Erro

Um compromisso consigo

Postado por Francisco Tiago Castelo Leitão da Silva em 18/08/2021 09:44


Fala-se comumente que uma terapia é um processo "mágico", "encantador" ou coisa de natureza extraordinária. Como se o paciente precisasse apenas estar presente e pagar pelas sessões, e que o resto fica por conta do terapeuta, que com sua varinha, fará a "mágica" acontecer. Engana-se quem assim pensa. E é fundamental, para que não haja enganações, entender que um processo de análise ou de terapia não é "mágico", num sentido de que, por si só, irá resolver as questões que causam sofrimento para o paciente que busca acompanhamento. O instrumento de um psicólogo não é uma varinha, mas sua formação, seu conhecimento e experiência sobre os conceitos e técnicas das quais ele faz uso em seus atendimentos. E ainda assim uma terapia demanda do sujeito um compromisso consigo mesmo e com o processo terapêutico. Psicólogo algum, seja de qual linha teórica for, seja quanto tempo de experiência tiver, é capaz de fazer com que magicamente os conflitos de seus pacientes se resolvam. E isso se dá exatamente porque uma terapia ou análise é um processo onde um psicólogo está lá para acompanhar o paciente dando, ele mesmo, destino a sua vida. Um psicólogo que se propusesse a resolver magicamente as questões de um paciente seria aquele que tiraria do paciente a responsabilidade dele pela própria vida. E uma terapia é também uma forma de desenvolver sobre si mesmo responsabilidades - é, aliás, apenas sendo responsável por si mesmo que as coisas andam com menos desordem.

Aliás, um conselho: diante de um psicólogo que oferecer uma cura ou resolução mágica para as questões centrais de seu sofrimento ou mesmo de sua vida, para seu próprio bem, fuja! Um psicólogo ético sabe que uma terapia é antes um espaço onde o sujeito irá, a partir de seus próprios recursos, movimentar sua vida, articular suas questões e dar seus próprios passos. Há casos e mais casos de pessoas que confiaram o direcionamento de suas vidas a outros e tiveram consequências desastrosas.

Para que uma terapia ou análise ande, é necessário que o paciente se responsabilize por ela. Estamos em tempos de comunicação muito frágil. As mensagens eletrônicas, como temos no whatsapp, instagram e outras redes de troca de mensagens, são ao mesmo tempo uma forma de acelerar a comunicação quanto de retirar do comunicador a sua presença e a sua responsabilidade.
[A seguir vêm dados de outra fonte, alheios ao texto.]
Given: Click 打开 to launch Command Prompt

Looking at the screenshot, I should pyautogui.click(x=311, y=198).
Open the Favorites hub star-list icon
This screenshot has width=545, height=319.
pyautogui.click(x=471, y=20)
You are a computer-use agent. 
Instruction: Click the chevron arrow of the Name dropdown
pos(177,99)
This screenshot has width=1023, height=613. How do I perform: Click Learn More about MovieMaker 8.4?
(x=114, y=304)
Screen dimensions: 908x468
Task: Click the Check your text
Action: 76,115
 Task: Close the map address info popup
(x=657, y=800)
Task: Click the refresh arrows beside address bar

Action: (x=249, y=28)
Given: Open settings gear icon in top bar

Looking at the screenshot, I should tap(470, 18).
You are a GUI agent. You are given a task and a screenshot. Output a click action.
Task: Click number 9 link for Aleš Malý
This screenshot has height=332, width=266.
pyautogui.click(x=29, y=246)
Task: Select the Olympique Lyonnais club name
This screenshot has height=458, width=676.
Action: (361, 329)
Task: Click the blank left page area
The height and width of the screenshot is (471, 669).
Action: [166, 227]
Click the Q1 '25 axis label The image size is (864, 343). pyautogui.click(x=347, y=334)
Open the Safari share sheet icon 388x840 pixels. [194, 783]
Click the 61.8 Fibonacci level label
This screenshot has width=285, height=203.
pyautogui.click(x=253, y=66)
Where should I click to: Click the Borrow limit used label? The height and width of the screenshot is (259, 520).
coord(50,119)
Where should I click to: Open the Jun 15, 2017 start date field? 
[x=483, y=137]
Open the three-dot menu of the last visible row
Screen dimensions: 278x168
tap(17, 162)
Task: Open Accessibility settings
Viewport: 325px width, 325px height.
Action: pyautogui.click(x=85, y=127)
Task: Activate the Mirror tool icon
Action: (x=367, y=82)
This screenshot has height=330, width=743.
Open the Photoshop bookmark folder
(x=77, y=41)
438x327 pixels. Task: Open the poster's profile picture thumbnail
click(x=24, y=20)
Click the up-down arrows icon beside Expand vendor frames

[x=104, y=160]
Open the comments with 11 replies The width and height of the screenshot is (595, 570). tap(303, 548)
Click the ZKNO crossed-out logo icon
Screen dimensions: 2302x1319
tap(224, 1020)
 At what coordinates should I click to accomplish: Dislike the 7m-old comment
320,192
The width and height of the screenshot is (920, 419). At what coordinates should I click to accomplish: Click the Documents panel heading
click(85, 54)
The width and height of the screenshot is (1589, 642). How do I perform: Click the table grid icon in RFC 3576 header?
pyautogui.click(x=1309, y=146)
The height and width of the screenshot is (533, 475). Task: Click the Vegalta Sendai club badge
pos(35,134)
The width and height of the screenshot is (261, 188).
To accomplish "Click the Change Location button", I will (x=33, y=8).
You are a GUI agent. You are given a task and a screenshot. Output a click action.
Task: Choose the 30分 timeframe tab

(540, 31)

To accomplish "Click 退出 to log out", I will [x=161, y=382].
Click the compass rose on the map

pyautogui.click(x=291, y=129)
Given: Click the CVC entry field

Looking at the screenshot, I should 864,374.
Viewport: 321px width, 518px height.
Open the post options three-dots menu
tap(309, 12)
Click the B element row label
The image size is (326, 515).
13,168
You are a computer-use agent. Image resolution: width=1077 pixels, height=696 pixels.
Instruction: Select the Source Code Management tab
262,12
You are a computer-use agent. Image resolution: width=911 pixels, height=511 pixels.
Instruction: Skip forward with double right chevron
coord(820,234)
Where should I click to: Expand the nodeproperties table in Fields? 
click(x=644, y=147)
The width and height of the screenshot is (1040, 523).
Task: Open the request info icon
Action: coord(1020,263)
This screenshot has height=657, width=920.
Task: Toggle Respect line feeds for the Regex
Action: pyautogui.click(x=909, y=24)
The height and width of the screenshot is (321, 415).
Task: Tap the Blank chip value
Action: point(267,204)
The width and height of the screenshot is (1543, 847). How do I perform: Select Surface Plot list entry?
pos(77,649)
Exemplos práticos que provavelmente poderia ocorrer em sua própria vida: uma relação de trabalho com sua empresa não se encerra por simples mensagem; um namoro ou casamento não se encerra por mensagem. Uma terapia, que é antes um compromisso com você próprio, também não deveria ser assim. Pois é a sua vida que está sendo tratada ali. E além de sua vida, há a presença e o trabalho que um profissional está, a cada sessão, construindo um processo com você.

Posicionando-se de forma responsável com seu processo terapêutico, certamente efeitos ocorrerão. Primeiro de tudo porque assim você estará pondo a si mesmo em lugar de destaque em sua vida. É preciso estar implicado no próprio desejo - desta forma não atribuímos a responsabilidade de nossas questões aos outros. Isso vale para a vida e para a terapia. Muitos pacientes que sustentam seus processos se dão conta, em um momento ou outro, que a causa de seus sofrimentos, que eles inicialmente atribuíam aos outros (pai, mãe, marido, espaço, colega do trabalho, etc.), se deu na verdade por terem aberto mão de se responsabilizarem pela própria vida. E acerca de um tratamento, um psicólogo estará com sua experiência e conhecimento para, de certo modo, acompanhálo em seu processo. Acompanhar é diferente de tomar o controle. E essa é uma diferença valiosa.